When we adopt/manipulate patterns from nature for our permaculture design, we use deduction from nature. If we want to distribute goods within a community, we set up a distribution network. It might look like a stream with branches. We like patterns we observe in nature. They evolved over the eons because they are useful and practical.
Sometimes we pile up a collection of options and make decisions among them. This is options and decisions design. You could write each option on a sticky note and put it on a white board divided into categories or functions and move things around to see how they look in different combinations. Assign colors to functions and put dots on sticky notes. This can help you visualize stacked functions and redundant systems. The sticky notes with the most dots are your best design bets.
One common technique is to develop map overlays to “try out” ideas before actually implementing them. This is known as data overlay. This is particularly useful in permaculture lifestyle design when working on the geographies of your life (the relationship among the necessary locations for work, school, residence, entertainment, community, arts, religion, etc.)

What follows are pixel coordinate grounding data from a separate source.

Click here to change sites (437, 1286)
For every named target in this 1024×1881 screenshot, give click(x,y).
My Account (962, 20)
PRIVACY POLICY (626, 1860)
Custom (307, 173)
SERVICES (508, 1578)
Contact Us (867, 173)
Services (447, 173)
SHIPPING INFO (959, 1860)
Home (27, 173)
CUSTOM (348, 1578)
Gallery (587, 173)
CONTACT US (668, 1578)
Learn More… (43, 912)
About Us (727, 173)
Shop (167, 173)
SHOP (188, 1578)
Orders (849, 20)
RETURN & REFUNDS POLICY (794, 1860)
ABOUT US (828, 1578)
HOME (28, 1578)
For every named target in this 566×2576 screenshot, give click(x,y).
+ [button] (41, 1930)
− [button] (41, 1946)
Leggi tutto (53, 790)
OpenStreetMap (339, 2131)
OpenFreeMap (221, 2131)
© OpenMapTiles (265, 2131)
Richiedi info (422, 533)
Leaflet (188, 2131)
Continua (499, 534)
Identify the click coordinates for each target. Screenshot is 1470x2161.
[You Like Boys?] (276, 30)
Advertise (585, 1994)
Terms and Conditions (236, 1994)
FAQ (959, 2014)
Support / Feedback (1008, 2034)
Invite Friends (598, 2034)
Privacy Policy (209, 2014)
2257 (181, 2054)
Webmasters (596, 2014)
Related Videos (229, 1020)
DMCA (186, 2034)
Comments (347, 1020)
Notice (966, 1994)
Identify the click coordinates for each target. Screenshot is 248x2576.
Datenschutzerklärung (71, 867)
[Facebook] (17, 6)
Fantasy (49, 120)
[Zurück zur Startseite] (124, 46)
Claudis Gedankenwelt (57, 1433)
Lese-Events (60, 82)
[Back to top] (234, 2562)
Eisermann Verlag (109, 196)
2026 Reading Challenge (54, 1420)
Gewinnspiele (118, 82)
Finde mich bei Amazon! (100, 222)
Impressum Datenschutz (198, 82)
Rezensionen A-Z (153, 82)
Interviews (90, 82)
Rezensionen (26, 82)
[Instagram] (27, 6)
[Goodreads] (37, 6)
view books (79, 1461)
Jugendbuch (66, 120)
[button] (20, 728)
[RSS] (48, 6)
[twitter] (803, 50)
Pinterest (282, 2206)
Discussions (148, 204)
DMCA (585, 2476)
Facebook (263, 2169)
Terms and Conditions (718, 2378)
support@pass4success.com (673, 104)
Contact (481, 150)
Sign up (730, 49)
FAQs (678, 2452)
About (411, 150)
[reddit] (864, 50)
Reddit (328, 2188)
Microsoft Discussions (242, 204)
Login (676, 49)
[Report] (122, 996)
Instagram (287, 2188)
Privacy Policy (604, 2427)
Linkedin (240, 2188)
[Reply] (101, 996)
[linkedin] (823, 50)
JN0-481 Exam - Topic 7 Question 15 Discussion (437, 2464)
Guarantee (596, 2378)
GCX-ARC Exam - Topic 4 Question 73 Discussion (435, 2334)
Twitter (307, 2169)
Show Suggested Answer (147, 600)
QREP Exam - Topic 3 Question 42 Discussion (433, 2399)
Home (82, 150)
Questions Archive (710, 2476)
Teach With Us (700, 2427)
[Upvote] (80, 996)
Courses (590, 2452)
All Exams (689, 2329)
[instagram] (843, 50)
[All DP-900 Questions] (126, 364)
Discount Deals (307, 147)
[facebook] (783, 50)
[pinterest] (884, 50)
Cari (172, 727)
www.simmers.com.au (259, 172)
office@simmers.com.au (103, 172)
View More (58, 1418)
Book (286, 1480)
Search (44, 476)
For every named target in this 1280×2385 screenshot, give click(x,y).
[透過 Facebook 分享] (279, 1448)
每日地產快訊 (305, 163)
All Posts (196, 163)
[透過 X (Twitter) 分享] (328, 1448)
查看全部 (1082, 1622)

Some may think this whimsical, but another design approach is to look at random arrangements of the elements of the design, to see how things may look and interact. This is design by random assembly. Sometimes unexpected connections and practical ideas emerge from this kind of random design work. One way to do this is to write each element or function or system on a card. Shuffle them and divide into two or three stacks. Take one card from each stack and look at the three of them together. Or do two cards at a time. If something seems promising set them aside and take the next two or three. If nothing strikes you about the two or three cards you drew, shuffle them back into your stack. Don’t be in a hurry. This kind of design work takes time. It can be fun to do in a group. Invite friends and use this as party game. Other eyes may see things you don’t.
Designs for work situations, such as for kitchens and other building interiors, or for systems that produce a certain result, need flow diagrams, showing how the work flows and the components interact.
Zone and sector analysis develops provides information for design based on the locations and geographies of the activities and functions of the lifestyle (or the site, situation, or system), based on the expected uses of the items at the site and the impact on your life (or the site, situation, or system) of off-site energies.
Make models. If you need to design a building, or a neighborhood, get some cardboard and scraps of wood and build a model. Get others involved if you doubt your model-making abilities. Models are like maps or diagrams, only they are in three dimensions. Make your mistakes during the model phase. Don't save your mistakes for the actual construction sequence. Models also work for invisible structure issues, only then we refer to what we do as “role playing.” While the results are not as certain as making a model of a building or neighborhood, it will be useful nevertheless.
We use Testing Questions to judge our design ideas. Testing questions can include ethics, principles, and practical issues. 00381 has examples of testing questions. As your experience develops, and you learn more about yourself, you will probably develop your own set of testing questions to add to these that grows from your own personal experiences.
While this discussion doesn't exhaust all the possibilities for methods of permaculture design, it is a good start!